So we have a server that has seemingly random spikes in disk I/O, going up to 99.x% at random times and for no obvious reason, staying high for a while, and then going back down. This didn't use to be an issue, but recently the disk I/O has been staying at 99% for extended periods of time, in some cases up to 16 hours.
The server is a dedicated server, with 4 CPU cores and 4 GBs of RAM. It is running Ubuntu Server 14.04.2, running percona-server 5.6 and nothing else major. It is being monitored for downtime and we have a screen permanently showing CPU/RAM/Disk I/O for the servers we deal with. The server is also being regularly patched and maintained.
This server is the 3rd in a chain of replicas, and is there as a fail-over machine. The MySQL data flow is as follows.
Master --> Master/Slave --> Problem Server
All 3 machines have identical specs and are hosted with the same company. The problem server is in a different datacentre to the first & second.
The 'iotop' tool shows us that the disk I/O is being caused by the 'jbd2/sda7-8' process. From what we know this handles the filesystem journalling, and flushing things to disk. Our 'sda7' partition is '/var' and our sda8 partition is /home. Nothing should be reading/writing to /home on a regular basis. Stopping the mysql service results in the disk I/O immediately dropping back down to a normal level so we are fairly certain it is percona that is causing the issue, and this would match with it being the /var partition as this is where our MySQL data directory resides (/var/lib/mysql).
We use NewRelic to monitor all of our servers, and when the disk I/O spikes, we can not see anything that could be causing it.
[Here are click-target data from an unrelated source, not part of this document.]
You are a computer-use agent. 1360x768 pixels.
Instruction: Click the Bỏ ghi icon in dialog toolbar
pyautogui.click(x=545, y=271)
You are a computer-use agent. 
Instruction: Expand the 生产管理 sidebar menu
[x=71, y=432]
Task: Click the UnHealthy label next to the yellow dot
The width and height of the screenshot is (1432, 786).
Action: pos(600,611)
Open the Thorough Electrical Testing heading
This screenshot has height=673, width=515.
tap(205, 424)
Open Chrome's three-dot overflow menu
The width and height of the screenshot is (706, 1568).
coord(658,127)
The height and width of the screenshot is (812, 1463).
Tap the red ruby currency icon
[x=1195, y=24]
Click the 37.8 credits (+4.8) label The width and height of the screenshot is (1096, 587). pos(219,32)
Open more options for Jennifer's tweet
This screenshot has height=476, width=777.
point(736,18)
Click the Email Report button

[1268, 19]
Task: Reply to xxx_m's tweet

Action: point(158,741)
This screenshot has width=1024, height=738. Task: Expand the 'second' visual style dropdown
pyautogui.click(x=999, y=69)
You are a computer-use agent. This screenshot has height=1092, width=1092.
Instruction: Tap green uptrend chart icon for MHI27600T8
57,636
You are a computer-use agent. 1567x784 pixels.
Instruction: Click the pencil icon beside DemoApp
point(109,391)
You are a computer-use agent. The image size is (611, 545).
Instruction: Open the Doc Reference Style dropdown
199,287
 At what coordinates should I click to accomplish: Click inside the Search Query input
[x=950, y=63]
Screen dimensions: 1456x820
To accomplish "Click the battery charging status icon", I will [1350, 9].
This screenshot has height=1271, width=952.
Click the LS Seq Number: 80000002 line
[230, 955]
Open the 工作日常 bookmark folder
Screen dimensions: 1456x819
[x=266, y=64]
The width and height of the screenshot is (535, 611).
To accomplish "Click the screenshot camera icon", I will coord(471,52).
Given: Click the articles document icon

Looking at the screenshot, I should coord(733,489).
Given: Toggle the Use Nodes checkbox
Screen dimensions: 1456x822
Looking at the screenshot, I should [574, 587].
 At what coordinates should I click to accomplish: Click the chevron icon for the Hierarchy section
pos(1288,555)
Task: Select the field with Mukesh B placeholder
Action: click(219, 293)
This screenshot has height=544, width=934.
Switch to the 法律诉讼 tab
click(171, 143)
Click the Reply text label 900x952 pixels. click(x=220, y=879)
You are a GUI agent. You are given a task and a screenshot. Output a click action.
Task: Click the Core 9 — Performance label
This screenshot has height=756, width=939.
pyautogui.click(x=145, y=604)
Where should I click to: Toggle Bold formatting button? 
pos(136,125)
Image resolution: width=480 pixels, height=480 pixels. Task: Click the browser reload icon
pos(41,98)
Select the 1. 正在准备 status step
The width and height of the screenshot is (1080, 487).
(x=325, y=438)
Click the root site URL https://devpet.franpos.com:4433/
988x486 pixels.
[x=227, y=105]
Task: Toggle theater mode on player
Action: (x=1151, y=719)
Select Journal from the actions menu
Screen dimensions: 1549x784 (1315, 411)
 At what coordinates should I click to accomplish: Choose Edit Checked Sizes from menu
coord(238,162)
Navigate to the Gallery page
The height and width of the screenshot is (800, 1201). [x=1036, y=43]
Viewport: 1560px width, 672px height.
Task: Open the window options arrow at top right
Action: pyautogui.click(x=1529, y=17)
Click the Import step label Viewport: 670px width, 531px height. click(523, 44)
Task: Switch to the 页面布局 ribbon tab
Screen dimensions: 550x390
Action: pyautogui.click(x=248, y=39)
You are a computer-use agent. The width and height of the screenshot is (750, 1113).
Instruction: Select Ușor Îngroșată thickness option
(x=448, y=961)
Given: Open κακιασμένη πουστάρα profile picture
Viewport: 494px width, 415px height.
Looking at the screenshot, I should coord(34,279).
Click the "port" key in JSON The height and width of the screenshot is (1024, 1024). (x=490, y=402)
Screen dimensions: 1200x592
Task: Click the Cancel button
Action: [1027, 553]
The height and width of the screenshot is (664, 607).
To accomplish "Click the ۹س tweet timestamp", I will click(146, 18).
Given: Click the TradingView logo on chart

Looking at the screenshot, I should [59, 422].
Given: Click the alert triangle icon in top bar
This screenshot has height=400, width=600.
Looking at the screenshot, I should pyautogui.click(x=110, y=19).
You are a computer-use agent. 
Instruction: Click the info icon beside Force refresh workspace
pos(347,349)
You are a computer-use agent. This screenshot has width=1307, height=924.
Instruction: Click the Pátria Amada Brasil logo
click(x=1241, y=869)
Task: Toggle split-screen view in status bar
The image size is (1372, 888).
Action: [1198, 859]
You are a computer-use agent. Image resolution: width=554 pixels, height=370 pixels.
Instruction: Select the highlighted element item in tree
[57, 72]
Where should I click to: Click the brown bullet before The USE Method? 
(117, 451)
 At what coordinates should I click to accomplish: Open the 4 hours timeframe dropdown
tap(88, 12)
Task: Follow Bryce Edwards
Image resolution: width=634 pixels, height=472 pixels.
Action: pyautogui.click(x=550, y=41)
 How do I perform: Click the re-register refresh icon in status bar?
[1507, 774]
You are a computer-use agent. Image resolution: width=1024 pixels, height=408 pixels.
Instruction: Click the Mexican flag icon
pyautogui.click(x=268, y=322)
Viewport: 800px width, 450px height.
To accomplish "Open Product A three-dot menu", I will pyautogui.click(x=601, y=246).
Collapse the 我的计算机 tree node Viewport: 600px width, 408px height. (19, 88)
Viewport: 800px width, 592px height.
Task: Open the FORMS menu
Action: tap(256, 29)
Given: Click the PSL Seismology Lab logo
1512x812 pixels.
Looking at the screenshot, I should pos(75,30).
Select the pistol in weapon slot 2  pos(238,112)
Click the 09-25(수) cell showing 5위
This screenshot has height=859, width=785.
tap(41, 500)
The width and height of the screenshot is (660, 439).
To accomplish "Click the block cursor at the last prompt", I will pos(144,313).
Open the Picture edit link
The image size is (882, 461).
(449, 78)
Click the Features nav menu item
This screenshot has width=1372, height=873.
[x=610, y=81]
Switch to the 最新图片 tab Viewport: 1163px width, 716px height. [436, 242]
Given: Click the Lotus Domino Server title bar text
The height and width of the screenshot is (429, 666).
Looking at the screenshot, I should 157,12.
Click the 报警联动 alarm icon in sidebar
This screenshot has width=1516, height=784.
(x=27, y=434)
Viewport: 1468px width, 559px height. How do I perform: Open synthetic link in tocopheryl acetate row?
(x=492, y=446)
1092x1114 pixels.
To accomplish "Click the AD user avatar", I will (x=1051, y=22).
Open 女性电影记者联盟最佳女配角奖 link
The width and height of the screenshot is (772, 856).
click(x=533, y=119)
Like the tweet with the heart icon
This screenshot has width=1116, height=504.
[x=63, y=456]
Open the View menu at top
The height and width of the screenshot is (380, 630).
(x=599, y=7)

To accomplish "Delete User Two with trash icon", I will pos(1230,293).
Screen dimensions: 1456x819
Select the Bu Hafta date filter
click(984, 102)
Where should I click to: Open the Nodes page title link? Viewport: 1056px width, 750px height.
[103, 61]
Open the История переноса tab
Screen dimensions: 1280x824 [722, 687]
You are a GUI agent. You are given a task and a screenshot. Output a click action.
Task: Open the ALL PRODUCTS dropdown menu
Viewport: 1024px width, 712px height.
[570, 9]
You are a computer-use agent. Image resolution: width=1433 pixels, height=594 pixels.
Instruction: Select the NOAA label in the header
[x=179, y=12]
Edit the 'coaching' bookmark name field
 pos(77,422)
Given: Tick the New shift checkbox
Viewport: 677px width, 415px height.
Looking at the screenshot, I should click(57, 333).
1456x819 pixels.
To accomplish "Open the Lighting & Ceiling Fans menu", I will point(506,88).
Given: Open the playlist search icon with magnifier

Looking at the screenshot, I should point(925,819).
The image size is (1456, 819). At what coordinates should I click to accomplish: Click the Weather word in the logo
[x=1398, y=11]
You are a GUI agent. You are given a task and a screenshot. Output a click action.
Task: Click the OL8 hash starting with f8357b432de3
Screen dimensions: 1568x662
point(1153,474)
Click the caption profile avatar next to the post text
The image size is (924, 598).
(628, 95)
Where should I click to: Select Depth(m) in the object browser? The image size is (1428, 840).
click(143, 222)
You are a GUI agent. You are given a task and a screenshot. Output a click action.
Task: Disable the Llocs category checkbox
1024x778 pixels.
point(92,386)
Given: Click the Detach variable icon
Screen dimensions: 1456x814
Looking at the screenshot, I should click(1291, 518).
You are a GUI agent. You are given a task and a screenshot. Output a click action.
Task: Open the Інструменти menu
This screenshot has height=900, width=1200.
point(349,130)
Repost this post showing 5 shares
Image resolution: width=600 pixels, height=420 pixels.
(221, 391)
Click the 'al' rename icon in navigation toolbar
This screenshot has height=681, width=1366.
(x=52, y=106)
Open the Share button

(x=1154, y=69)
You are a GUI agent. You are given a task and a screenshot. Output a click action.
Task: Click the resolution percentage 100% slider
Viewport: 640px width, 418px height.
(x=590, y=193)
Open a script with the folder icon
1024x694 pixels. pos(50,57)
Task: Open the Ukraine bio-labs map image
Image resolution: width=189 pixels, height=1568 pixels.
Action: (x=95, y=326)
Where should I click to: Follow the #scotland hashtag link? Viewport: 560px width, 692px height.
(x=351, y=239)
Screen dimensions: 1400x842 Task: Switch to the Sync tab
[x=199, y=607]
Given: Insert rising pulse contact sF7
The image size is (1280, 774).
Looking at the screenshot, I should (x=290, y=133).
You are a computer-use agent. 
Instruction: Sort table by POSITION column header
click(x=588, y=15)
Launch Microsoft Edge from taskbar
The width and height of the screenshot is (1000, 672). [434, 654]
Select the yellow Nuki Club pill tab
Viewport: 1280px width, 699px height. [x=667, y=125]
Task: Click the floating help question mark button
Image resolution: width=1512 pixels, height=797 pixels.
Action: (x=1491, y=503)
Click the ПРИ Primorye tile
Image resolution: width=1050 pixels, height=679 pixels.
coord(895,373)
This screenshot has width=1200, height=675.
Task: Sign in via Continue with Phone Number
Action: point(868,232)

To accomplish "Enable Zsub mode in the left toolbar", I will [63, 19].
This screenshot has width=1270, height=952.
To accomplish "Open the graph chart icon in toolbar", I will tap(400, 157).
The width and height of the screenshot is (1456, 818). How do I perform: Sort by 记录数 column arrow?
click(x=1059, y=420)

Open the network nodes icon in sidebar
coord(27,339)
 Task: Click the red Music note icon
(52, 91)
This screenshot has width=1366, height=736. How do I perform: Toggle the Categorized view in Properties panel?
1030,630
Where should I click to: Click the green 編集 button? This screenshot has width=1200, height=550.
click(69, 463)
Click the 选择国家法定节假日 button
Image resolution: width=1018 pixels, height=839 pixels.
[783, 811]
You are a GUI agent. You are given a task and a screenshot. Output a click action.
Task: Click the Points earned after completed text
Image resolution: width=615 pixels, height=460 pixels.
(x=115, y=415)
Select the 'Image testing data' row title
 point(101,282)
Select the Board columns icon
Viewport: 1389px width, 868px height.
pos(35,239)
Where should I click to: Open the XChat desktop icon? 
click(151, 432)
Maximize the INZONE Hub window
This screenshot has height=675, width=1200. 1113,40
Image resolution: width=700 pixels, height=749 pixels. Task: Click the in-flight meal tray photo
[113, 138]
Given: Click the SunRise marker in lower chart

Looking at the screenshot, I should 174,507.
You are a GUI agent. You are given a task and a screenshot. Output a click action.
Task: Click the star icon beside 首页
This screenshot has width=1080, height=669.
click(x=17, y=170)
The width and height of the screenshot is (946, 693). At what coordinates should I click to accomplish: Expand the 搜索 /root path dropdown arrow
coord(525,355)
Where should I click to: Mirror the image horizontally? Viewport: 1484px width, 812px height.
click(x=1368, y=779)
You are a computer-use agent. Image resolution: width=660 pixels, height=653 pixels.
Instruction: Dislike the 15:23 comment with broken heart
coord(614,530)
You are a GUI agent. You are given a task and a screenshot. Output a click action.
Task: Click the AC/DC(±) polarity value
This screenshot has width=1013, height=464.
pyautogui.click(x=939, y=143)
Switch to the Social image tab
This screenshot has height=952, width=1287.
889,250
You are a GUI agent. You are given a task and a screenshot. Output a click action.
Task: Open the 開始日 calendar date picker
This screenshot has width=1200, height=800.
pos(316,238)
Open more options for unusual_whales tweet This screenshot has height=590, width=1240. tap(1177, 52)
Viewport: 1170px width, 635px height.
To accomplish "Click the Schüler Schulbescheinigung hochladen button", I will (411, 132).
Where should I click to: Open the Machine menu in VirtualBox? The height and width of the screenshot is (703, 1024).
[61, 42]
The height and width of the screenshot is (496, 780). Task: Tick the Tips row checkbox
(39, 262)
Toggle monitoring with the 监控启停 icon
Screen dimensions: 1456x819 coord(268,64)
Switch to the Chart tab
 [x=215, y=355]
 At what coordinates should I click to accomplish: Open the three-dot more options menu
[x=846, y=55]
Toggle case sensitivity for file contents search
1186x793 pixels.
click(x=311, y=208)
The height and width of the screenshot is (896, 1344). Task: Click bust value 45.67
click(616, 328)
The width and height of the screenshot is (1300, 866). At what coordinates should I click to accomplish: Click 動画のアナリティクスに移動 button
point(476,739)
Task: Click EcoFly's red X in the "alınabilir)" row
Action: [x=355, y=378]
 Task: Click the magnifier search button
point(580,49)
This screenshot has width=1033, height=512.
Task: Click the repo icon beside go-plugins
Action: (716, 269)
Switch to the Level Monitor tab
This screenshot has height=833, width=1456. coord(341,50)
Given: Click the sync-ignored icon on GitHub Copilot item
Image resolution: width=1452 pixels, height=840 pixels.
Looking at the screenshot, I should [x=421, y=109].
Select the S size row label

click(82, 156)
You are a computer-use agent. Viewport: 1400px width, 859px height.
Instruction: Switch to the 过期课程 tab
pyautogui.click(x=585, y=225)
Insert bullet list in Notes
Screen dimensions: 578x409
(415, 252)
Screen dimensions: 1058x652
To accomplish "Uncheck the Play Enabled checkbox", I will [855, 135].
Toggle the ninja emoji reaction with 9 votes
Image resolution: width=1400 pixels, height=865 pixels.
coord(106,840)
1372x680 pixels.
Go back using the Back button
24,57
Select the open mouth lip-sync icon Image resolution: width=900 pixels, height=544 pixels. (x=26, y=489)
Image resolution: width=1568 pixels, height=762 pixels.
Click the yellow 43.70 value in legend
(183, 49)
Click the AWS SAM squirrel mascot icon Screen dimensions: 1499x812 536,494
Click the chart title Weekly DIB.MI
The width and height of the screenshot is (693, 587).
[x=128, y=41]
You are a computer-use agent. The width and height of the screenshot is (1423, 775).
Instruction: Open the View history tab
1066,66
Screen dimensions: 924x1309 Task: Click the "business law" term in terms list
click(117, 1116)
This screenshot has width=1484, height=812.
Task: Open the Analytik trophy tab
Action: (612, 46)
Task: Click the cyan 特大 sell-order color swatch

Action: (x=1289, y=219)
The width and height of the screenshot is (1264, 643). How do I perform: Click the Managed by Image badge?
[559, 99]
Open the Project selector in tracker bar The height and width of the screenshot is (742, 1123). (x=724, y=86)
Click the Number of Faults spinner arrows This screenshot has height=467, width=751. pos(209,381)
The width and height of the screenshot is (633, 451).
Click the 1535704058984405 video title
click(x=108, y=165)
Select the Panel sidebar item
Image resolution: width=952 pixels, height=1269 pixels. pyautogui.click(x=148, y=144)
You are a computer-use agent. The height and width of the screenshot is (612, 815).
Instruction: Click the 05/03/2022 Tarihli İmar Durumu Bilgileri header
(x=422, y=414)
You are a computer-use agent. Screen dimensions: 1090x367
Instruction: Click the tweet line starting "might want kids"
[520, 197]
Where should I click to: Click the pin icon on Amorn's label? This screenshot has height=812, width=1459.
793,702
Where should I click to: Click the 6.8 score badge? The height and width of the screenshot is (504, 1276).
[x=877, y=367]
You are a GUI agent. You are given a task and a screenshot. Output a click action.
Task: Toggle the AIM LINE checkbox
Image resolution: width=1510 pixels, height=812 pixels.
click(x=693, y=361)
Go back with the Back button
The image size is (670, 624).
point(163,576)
The load average sits at ~2. The CPU usage hovers at ~25%, which NewRelic says is being caused by 'IO Wait' rather than a particular process.
Our mysql configuration file was generated through a combination of the Percona configuration wizard and some settings that are required for our customers app, but is nothing particularly fancy.
MySQL config - http://pastebin.com/5iev4eNa
We have tried the following things to try and resolve the issue:
Ran mysqltuner.pl to see if there was anything obviously wrong. Results look very similar to the results from the same tool on the other 2 database servers, and does not change much between uses.
Used vmstat, iotop, iostat, pt-diskstats, fatrace, lsof, pt-stalk and probably a few more, but nothing obvious has jumped out.
Tweaked the 'innodb_flush_log_at_trx_commit' variable. Have tried setting it to 0, 1 & 2, but none seemed to have any effect. This should have changed how often MySQL was flushing transactions to the logs files.
A mysql 'show full processlist' is very un-interesting when disk-I/O is high, it just shows the slave reading from the master.
Some of the outputs from tools are obviously quite long so I'll give pastebin links, and I couldn't manage to copy-paste the output of iotop, so I've provided a screen capture instead.
iotop
pt-diskstats: http://pastebin.com/ZYdSkCsL
When the disk I/O is high, “vmstat 2” shows us the things being written are mostly because of “bo” (buffer out), which correlates with the disk journalling (flushing buffers/RAM to disk)
“lsof -p mysql-pid” (list open files of a process) shows us that the files being written to are mostly .MYI and .MYD files in the /var/lib/mysql directory, and the master.info and relay-bin and relay-log files. Even without specifying the mysql process(so any file being written on the entire server), the output is very similar (mostly MySQL files, not much of anything else) This confirms for me that it is definitely being caused by Percona.
When disk I/O is high, the “seconds_behind_master” increases. I’m not sure which way round they happen as of yet. “seconds_behind_master” also jumps from normal values to arbitrarily large values temporarily, and then returns to normal pretty much straight away, some people have suggested this could be caused by network issues.
'show slave status' - http://pastebin.com/Wj0tFina
The RAID controller (3ware 8006) does not have any caching abilities; someone also suggested poor caching performance could be causing the issue. The controller has identical firmware, version, revision etc. as cards on other servers for the same customer (albeit webservers), so I’m fairly certain it is not at fault. I have also ran verifications of the array, which came back fine. We also have the RAID checking script which would have alerted us to any changes.
The network speeds are terrible compared to those on the second database server, so I’m thinking that maybe this is a network issue. This also correlates with spikes in bandwidth just before the disk I/O goes high. However, even when the network does “spike”, it doesn’t spike to a high amount of traffic, just relatively high compared to the average.
Network speeds (generated using iPerf to an AWS instance)
Problem server - 0.0-11.3 sec 2.25 MBytes 1.67 Mbits/sec Second server - 0.0-10.0 sec 438 MBytes 366 Mbits/sec
Apart from being slow, the network seems to be fine. No packet loss, but some slow hops between servers
Will be happy to also provide output of any relevant commands but I can only add 2 links to this post as I'm a new user :(
EDIT We got in touch with our hosting provider regarding this issue, and they were kind enough to swap the hard disks for SSDs of the same size. We rebuilt the RAID onto these SSDs, but unfortunately the problem persists.